もう一眠り……と目を閉じる。瞬きの間に世界は夜へと変わり、真っ白な親子も自然と目を覚ました。

「…………起きたか、雪大」

「今、ね……君も今? 僕達、眠りすぎてしまったみたいだよ」

「だな、一度起きたんだが……ところで雪大、どうして雪成と俺の間に入ってきたか聞いてもいいか?」

起き上がったものの眠そうにしている雪成は今はテディベアにもたれかかっている。ベッドに座った俺と雪大が見つめ合って数十秒、雪大はようやく口を開いた。

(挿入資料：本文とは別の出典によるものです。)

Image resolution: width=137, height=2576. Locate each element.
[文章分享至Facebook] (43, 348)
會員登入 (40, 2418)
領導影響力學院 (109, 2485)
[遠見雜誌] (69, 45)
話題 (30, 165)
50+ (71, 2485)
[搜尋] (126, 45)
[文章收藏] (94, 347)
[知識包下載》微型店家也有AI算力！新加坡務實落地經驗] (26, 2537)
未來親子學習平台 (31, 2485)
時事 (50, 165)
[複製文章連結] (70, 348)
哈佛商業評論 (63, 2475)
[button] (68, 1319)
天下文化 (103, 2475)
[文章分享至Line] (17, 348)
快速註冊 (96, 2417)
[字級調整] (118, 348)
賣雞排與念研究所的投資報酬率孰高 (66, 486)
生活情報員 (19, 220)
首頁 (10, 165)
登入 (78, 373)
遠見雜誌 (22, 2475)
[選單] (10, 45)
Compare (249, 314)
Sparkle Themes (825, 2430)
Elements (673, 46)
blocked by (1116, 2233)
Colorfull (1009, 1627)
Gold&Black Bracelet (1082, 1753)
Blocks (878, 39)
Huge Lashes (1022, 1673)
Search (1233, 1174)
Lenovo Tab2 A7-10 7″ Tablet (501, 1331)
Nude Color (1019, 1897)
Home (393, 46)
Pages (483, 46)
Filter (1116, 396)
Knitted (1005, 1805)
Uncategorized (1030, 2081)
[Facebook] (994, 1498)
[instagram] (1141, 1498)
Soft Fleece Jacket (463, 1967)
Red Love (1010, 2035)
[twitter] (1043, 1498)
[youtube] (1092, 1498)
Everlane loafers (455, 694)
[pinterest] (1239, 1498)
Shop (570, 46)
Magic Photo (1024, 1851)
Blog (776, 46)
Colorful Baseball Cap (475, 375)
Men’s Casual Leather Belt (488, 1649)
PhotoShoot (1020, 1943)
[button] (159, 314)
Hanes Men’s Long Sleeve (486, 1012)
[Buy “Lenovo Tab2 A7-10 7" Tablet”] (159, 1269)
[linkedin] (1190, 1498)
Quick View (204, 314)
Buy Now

「羨ましかったんだよ。君に抱き締められるのも、雪成を抱き締めるのも」

赤い瞳は未だ胡乱だ。回答が遅かったのは躊躇したからではなく、ただ寝ぼけているだけだろう。

「……そろそろ夕飯だな」

「お昼、食べたっけ……?」

雪大が内線で夕飯を運ぶよう使用人に頼む。うつらうつらとしている雪成を起こすため近づいた俺は、彼の怪我を思い出した。

「雪大、雪大ちょっと」

「ちょっと待って…………うん、今日は魚の気分かな。ありがとう、よろしく頼むよ…………何? 秋夜くん」

ベッドに戻ってきた雪大に雪成の手のひらの怪我を見せながら事情を説明する。

「そんな……! また僕のために? 雪成、目を………………うん、治ったよ」

貼っていたガーゼなどを剥がし、傷一つない手のひらを撫でる雪大の顔は暗かった。

「ととさま、ばら」

すっかり目を覚ました雪成は青薔薇を雪大に渡す。

「……ありがとう、雪成。でもね、贈り物のために怪我をしたりしてはいけないんだよ」

「…………でも」

「でもじゃない、僕が一番嬉しいのは君が無事でいること……いや、一番嬉しいのは秋夜くんに……」

「雪大、その話は今いいから」

別のところへ向かってしまう話の軌道を修正し、説教を続けさせる。

「蛍石をくれた時も君は暑さで倒れてしまったね。いけないよ、僕は綺麗な石や花より君の元気が欲しい。もちろん、石も花も嬉しいよ、花は枯れてしまうから押し花にでもしようかな」

「……ごめん、なさい」

「いいよ。あぁ泣かないの、怒ったわけじゃないんだよ。よしよし……次から薔薇をつむ時は庭師さんを探すんだよ」

神聖な親子の一幕を見た俺はその美しさに感激し、夕飯を持ってきた使用人が戸を叩く音にしばらく気付かなかった。